Only adding dataclass_transform() should also help a bit at least, but then you still don't have the VariablePayload as a base class so the LSP still won't accept these in any method taking those as arguments.

@tiptenbrink thanks for the suggestion! I had something similar in mind with a base class but without trying to save the custom dataclass() decorator overwrite, which was made exclusively to fix typing for an older version of PyCharm anyway.

If we let go of the decorator idea, we can use a simple function call:

@dataclass  # <-- actual dataclasses.dataclass now
class MyMessage(VariablePayloadWID):  # ipv8.messaging.lazy_payload.VariablePayloadWID
    clock: int


convert_to_payload(MyMessage, msg_id=1)

Where convert_to_payload is implemented as follows (loosely following the current custom dataclass decorator):

def convert_to_payload(dataclass_type: Type, msg_id: int | None = None) -> None:
    if msg_id is not None:
        dataclass_type.msg_id = msg_id
    dt_fields = fields(dataclass_type)  # dataclasses.fields()
    type_hints = get_type_hints(dataclass_type)  # typing.get_type_hints()
    dataclass_type.names = [field.name for field in dt_fields]
    dataclass_type.format_list = [type_map(type_hints[field.name]) for field in dt_fields]  # ipv8.messaging.payload_dataclass.type_map
    setattr(sys.modules[dataclass_type.__module__], dataclass_type.__name__, vp_compile(dataclass_type))

I like this function-call approach better as it avoids the decorators that most IDE's crap out on (even though in the previous approach the ACTUAL decorator typing data is correct and they therefore should support it).

Short term, mypy is the only typing tool we use/support in the latest release.

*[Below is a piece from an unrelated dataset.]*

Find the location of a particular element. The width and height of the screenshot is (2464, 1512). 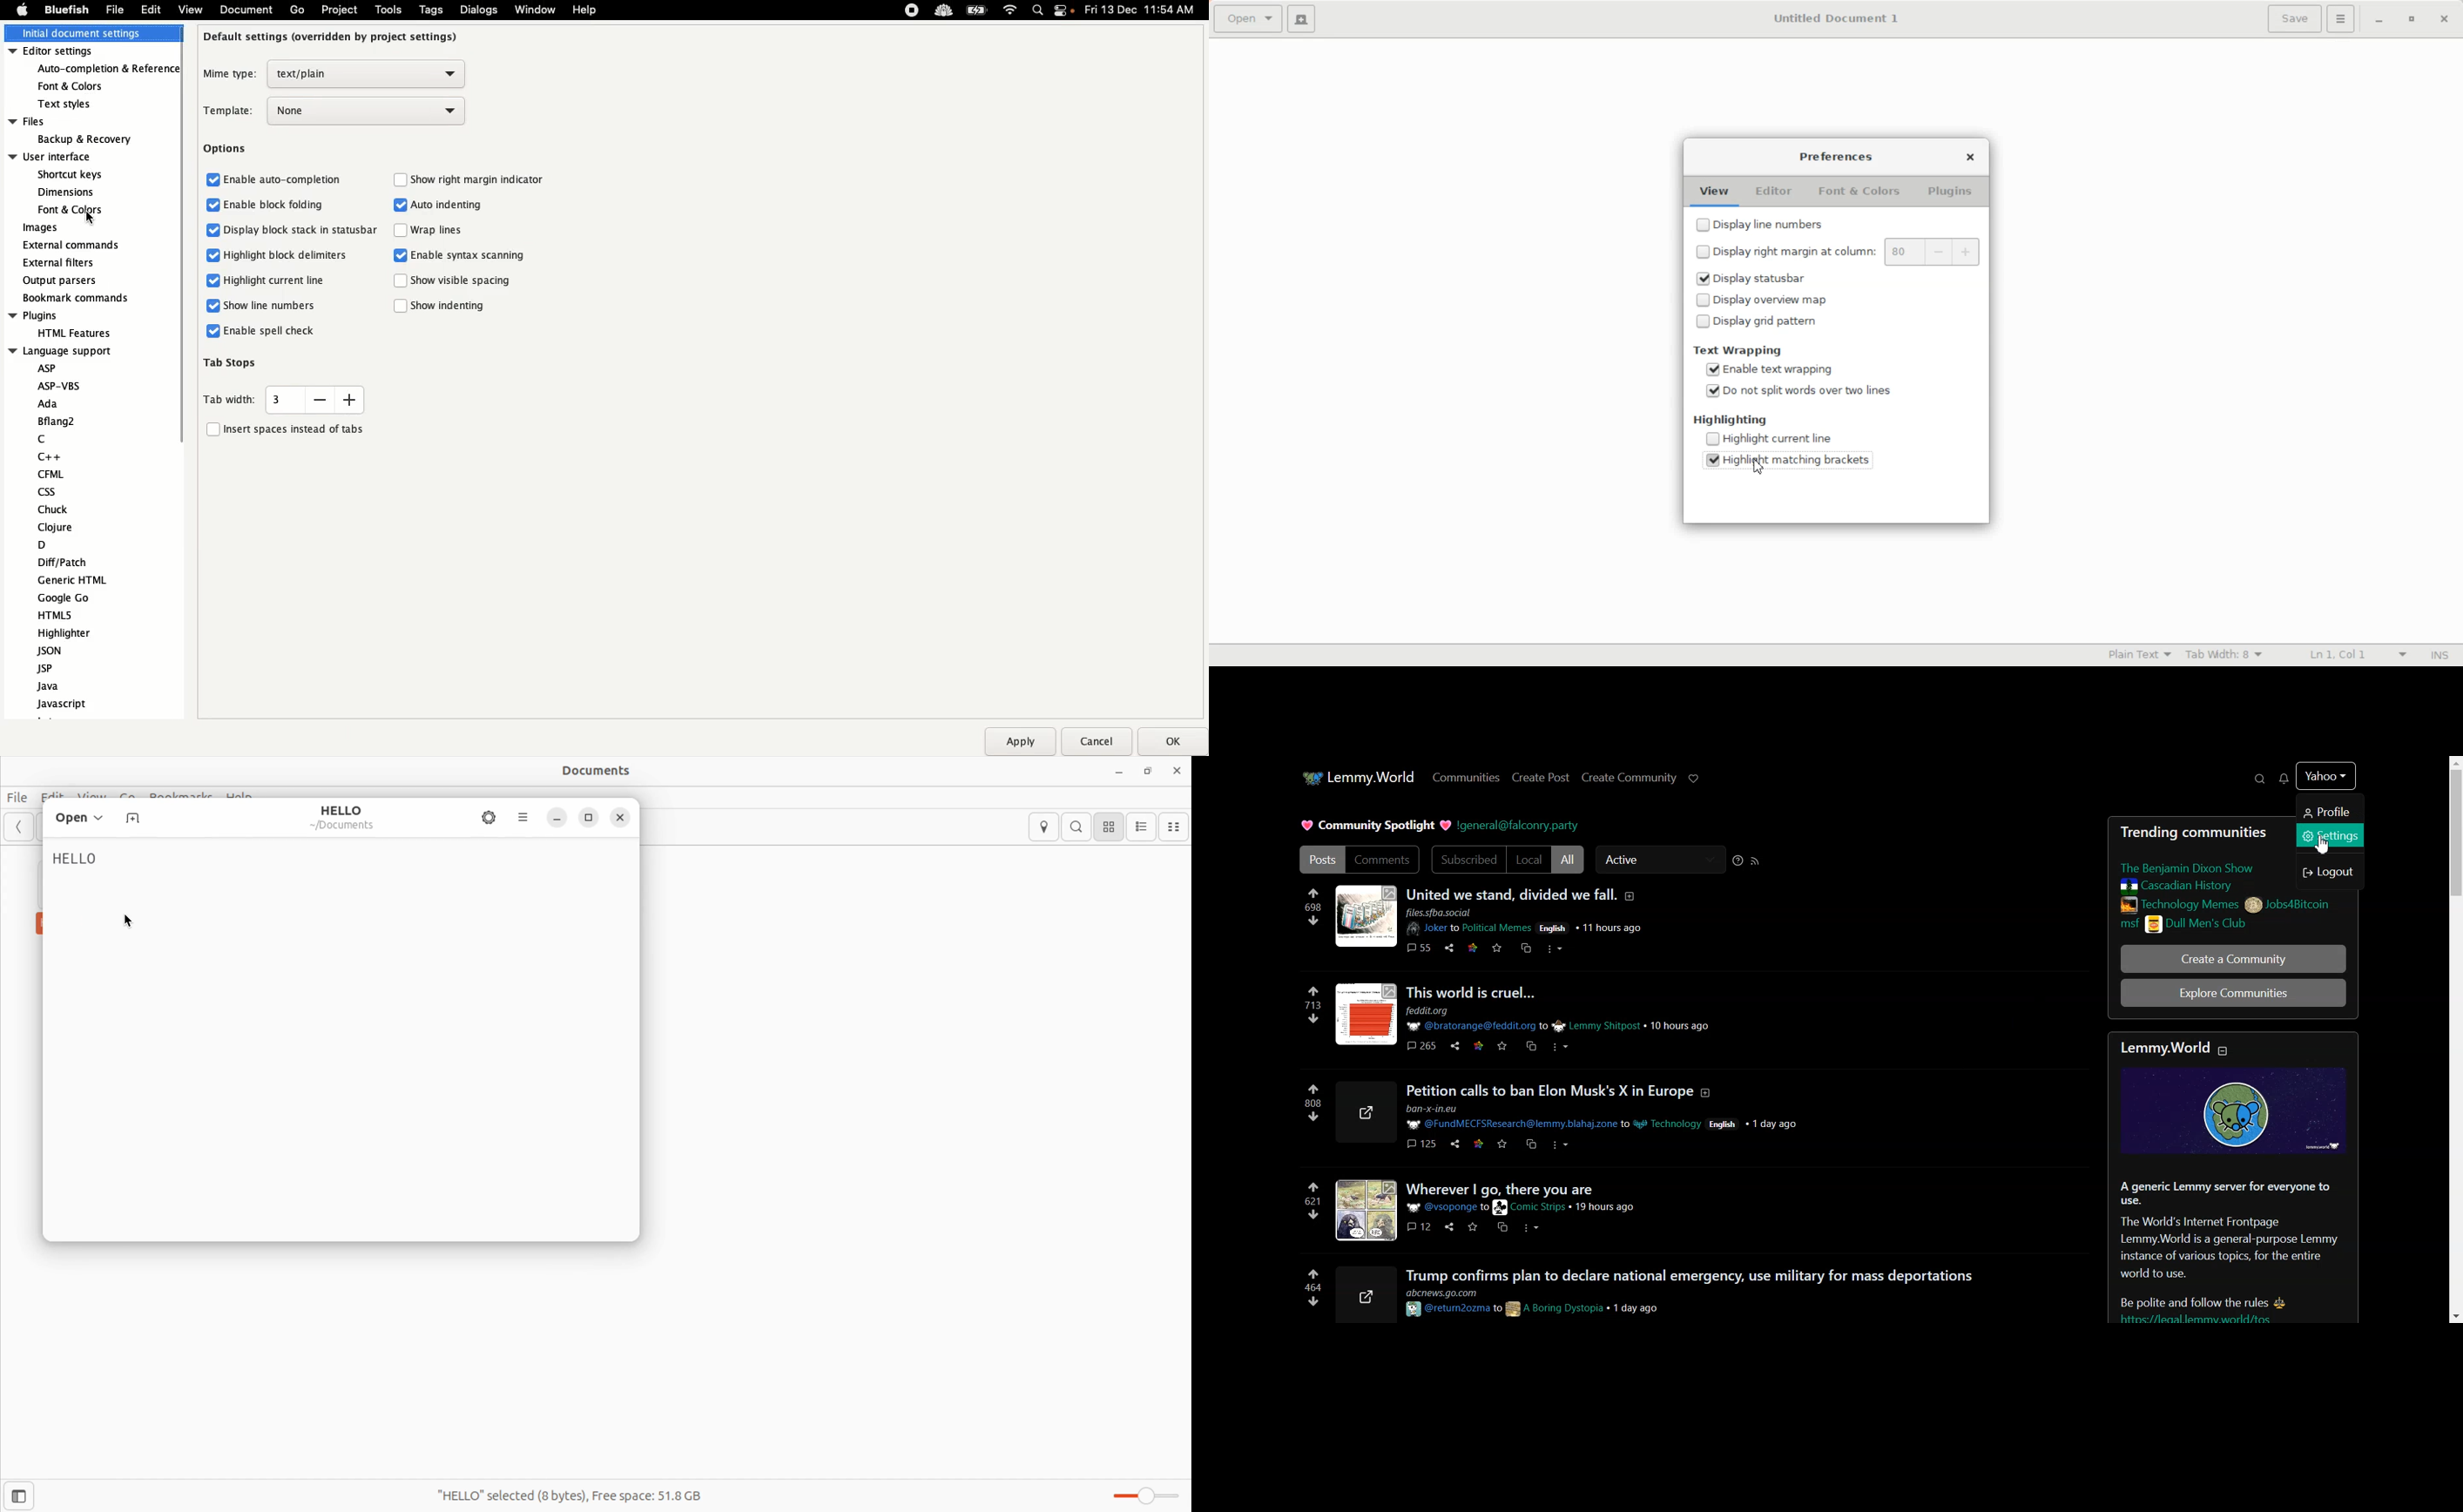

Alright, I've been convinced to give this another shot. The target is the following:

@dataclass  # <- actual dataclass wrapper, no magic
class MyMessage(DataclassPayload):  # <- bucketloads of magic inside of the base class
    a: int
    b: int
    ...  # etc.

Potentially even the following:

@dataclass
class MyMessage(DataclassPayload[12]):  # Bind to message id 12
    a: int
    b: int
    ...  # etc.

I tried to implement my idea from the previous post and - long story short - it can work (using a metaclass inside of the new base class) but we have to wait until we move to Python 3.9. For now, I'll stick to my previous answer of mypy being our only supported typing tool.

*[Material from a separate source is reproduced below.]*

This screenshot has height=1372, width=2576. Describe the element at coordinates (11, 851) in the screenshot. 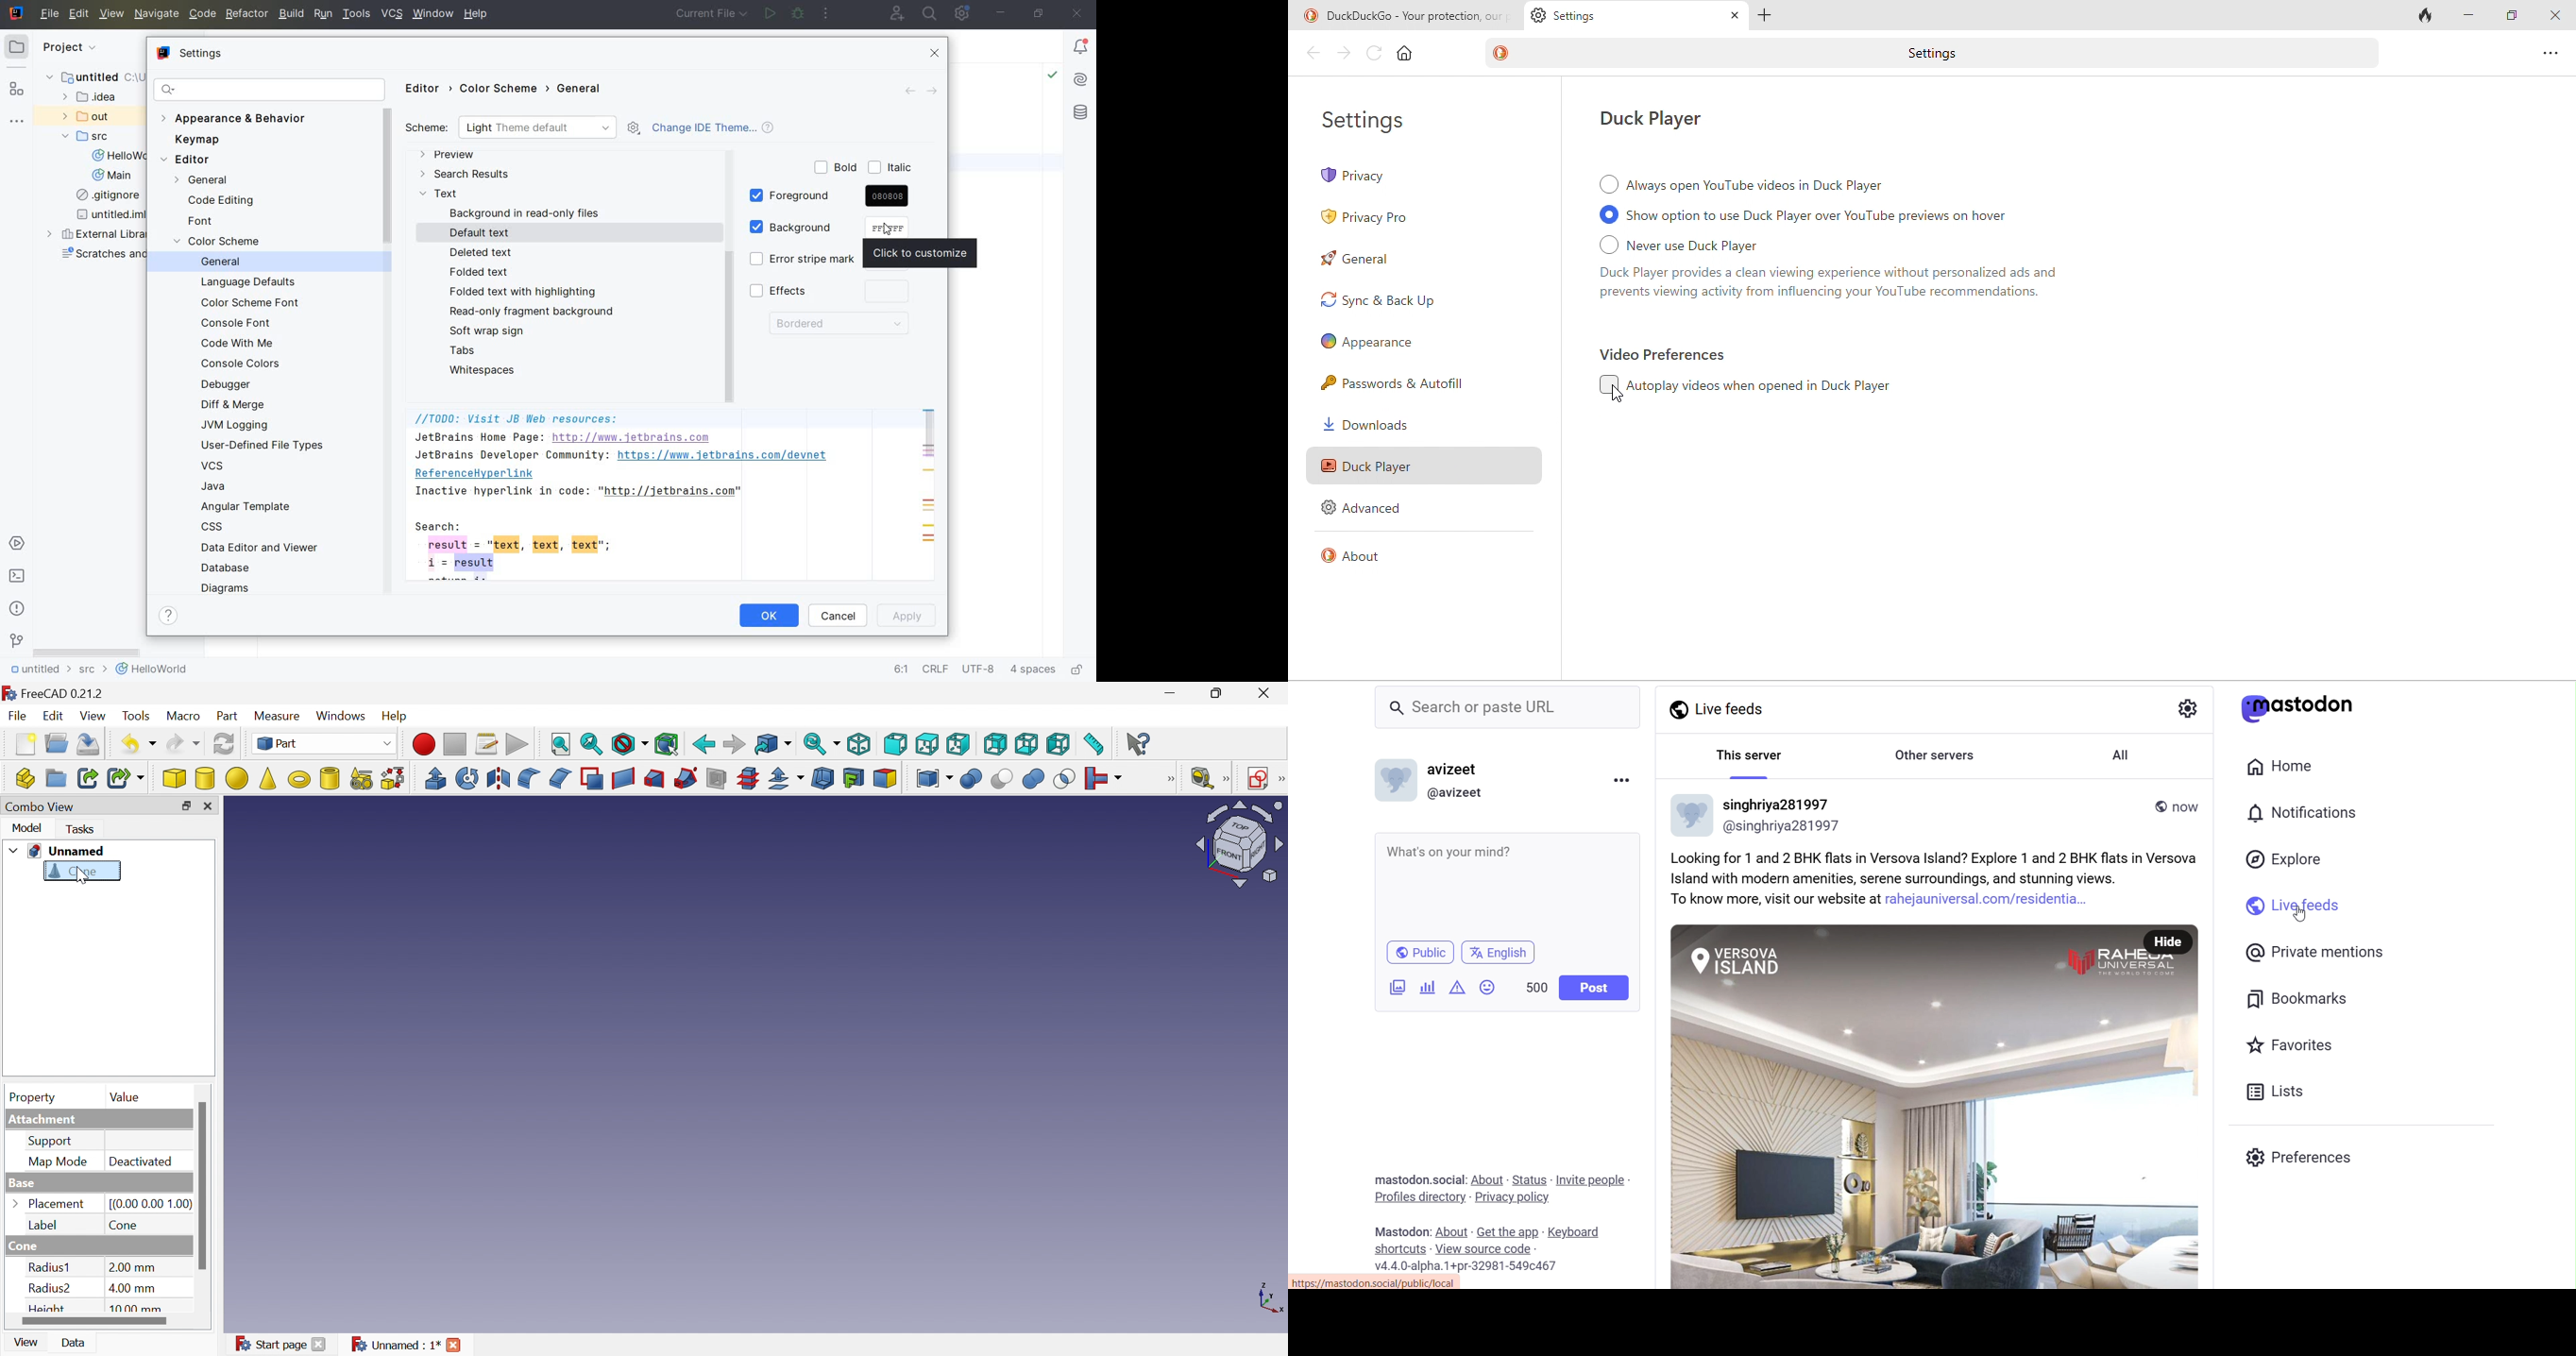

I see `Drop down` at that location.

Some more info: for Python 3.7 and Python 3.8, down the line in get_type_hints() the mysterious TypeError: 'type' object is not subscriptable will occur if - anywhere in the currently loaded imports - PEP 585 standard collection types are used. We would have to either backport our entire codebase to the old typing syntax (unacceptable), do something really hacky like manually resolving strings to types (unacceptable), or wait for Python 3.9.

I'll keep this issue open without priority to save it for the long-term roadmap.